## Task description
Once the line containing "sitemap.xml (60, 1098)" is found in the records below, return it and each following line exactly, up to and including the line containing "Tecnologia na odontologia: como", and nothing else.
Data to use START
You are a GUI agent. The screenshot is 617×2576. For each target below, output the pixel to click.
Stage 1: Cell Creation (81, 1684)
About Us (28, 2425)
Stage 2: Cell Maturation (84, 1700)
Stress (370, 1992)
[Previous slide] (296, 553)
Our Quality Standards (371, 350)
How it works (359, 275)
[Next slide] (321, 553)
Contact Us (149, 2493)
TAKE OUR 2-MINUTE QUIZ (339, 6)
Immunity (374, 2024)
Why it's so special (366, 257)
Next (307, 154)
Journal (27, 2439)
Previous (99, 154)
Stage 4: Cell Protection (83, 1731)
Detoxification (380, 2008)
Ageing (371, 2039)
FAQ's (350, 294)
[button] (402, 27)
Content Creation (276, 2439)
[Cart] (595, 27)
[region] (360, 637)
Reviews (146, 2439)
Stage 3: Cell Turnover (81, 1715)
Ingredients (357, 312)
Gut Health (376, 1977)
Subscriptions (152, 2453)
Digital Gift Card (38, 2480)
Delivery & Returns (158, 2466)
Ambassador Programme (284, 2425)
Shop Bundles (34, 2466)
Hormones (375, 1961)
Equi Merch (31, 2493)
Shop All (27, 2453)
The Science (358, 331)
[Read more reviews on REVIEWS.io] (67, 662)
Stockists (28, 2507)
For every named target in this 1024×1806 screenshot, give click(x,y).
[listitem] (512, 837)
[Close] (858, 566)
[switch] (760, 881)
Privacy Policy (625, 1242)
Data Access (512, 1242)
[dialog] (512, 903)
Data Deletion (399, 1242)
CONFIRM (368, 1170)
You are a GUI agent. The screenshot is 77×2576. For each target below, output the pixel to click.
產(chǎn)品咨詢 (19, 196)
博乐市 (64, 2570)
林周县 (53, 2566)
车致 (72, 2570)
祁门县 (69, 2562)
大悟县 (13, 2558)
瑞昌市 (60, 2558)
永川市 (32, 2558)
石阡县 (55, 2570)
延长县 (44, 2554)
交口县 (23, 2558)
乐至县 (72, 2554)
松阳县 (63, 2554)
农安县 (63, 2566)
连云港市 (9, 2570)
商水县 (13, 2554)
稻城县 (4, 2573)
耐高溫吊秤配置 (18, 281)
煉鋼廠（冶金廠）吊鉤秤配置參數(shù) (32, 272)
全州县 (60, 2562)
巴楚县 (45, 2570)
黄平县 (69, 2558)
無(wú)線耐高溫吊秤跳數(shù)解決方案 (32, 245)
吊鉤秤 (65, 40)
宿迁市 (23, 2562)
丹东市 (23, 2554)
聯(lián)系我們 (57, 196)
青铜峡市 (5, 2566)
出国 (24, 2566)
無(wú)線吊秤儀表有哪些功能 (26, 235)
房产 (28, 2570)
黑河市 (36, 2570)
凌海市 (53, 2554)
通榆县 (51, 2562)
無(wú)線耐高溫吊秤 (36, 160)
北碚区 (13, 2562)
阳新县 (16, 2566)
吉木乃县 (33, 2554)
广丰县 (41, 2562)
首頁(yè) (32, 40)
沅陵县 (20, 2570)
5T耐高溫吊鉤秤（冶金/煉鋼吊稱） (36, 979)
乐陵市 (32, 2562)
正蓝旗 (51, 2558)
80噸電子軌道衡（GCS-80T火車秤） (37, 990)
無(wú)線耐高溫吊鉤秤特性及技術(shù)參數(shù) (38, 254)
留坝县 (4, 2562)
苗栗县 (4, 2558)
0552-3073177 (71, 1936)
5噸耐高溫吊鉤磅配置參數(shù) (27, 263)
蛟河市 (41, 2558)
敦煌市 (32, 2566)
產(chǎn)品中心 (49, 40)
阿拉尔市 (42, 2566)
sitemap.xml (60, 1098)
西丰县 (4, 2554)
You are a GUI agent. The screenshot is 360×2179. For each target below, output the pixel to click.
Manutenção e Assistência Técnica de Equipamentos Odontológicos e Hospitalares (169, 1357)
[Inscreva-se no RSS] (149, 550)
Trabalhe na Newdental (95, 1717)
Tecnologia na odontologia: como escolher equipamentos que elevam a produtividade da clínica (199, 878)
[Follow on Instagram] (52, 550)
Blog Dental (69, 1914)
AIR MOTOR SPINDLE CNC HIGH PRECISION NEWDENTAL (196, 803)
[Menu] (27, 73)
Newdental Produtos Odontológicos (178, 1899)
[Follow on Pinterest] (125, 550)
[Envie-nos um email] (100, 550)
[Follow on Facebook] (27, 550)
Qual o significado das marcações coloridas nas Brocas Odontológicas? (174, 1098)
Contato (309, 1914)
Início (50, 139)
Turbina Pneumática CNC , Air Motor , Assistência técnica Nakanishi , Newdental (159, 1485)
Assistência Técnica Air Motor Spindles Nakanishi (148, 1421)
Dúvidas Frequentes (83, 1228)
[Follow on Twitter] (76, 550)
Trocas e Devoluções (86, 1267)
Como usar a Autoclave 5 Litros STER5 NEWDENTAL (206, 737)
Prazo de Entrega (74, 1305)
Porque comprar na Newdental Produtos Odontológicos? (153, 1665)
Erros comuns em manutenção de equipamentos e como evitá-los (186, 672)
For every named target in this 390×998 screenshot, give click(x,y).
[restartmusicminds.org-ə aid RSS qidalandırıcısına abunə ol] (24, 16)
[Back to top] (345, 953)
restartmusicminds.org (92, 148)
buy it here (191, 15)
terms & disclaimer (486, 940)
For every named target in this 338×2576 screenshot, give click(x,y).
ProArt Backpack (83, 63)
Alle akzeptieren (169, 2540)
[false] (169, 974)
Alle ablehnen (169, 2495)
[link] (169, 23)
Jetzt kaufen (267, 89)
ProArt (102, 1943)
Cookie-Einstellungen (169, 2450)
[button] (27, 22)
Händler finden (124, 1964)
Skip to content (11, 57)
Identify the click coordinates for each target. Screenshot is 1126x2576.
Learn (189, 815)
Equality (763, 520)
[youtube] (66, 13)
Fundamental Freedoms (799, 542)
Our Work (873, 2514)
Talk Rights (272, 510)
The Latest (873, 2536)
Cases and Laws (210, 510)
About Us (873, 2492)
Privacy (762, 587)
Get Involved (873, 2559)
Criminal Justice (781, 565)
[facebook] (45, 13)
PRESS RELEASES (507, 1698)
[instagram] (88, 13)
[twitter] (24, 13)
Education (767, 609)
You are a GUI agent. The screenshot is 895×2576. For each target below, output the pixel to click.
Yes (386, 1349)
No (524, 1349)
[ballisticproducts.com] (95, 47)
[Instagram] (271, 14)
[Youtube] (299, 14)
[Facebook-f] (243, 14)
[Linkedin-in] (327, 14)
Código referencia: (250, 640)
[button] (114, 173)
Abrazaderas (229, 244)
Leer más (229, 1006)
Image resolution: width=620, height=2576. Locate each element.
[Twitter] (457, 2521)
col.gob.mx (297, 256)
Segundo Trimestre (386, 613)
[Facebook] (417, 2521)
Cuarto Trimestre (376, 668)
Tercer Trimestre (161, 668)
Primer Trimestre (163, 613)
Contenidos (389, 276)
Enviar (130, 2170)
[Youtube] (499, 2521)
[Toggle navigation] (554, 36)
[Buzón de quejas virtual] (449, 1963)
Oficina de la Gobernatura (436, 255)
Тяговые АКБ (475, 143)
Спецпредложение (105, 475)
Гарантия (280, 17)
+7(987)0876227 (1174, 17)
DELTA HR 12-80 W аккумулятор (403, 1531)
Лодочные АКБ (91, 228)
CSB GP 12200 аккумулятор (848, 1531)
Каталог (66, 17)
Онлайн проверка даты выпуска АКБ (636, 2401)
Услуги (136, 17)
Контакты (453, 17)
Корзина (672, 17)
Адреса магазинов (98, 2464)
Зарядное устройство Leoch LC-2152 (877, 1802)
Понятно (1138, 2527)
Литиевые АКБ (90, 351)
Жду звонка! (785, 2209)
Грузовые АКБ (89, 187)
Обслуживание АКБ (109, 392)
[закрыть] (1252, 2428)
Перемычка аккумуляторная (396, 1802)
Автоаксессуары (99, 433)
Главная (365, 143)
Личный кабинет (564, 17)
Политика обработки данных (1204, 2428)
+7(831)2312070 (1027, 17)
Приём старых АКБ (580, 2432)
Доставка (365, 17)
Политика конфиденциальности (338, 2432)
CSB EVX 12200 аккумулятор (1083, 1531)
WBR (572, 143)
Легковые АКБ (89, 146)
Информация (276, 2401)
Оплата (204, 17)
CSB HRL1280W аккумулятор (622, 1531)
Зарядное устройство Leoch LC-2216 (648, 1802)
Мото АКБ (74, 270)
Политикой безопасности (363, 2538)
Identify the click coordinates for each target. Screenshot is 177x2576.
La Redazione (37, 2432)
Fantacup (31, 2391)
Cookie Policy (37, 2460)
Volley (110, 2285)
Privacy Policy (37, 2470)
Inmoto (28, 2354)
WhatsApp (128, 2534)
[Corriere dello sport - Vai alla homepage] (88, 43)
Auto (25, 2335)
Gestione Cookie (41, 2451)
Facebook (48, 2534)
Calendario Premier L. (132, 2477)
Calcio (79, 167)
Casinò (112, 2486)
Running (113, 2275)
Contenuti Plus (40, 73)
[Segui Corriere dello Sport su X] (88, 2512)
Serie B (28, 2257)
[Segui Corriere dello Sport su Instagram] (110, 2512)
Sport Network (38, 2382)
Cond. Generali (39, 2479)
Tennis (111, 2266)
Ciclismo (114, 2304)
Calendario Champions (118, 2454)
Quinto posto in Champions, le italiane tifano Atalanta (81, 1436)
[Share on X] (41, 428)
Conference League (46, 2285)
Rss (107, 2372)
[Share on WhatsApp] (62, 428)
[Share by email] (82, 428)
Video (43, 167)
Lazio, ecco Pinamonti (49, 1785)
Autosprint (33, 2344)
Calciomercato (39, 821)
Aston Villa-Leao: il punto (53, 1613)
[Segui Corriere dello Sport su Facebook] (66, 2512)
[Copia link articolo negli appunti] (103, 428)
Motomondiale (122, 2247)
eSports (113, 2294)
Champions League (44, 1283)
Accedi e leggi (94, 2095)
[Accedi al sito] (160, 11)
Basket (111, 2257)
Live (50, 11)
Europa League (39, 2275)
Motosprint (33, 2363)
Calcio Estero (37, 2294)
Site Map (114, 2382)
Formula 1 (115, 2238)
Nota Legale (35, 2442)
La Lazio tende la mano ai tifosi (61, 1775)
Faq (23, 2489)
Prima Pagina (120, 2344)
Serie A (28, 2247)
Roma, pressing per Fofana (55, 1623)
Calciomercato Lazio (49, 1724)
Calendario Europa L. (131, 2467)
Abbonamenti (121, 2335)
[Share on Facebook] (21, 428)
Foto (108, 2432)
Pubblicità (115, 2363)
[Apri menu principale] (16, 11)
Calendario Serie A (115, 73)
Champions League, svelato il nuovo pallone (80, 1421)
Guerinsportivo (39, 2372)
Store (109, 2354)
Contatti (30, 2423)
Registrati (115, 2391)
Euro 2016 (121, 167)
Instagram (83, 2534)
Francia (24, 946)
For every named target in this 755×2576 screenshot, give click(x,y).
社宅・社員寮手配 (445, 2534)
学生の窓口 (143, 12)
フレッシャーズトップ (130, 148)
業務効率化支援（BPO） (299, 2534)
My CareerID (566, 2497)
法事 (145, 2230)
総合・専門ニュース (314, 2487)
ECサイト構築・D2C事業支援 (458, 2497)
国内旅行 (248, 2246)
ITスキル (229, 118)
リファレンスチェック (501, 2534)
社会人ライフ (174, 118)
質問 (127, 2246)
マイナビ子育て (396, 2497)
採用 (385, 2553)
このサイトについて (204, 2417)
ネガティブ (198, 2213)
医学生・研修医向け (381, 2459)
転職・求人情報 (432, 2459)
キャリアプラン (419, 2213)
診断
Data to use END
## Output of the task
sitemap.xml (60, 1098)
西丰县 (4, 2554)
You are a GUI agent. The screenshot is 360×2179. For each target below, output the pixel to click.
Manutenção e Assistência Técnica de Equipamentos Odontológicos e Hospitalares (169, 1357)
[Inscreva-se no RSS] (149, 550)
Trabalhe na Newdental (95, 1717)
Tecnologia na odontologia: como escolher equipamentos que elevam a produtividade da clínica (199, 878)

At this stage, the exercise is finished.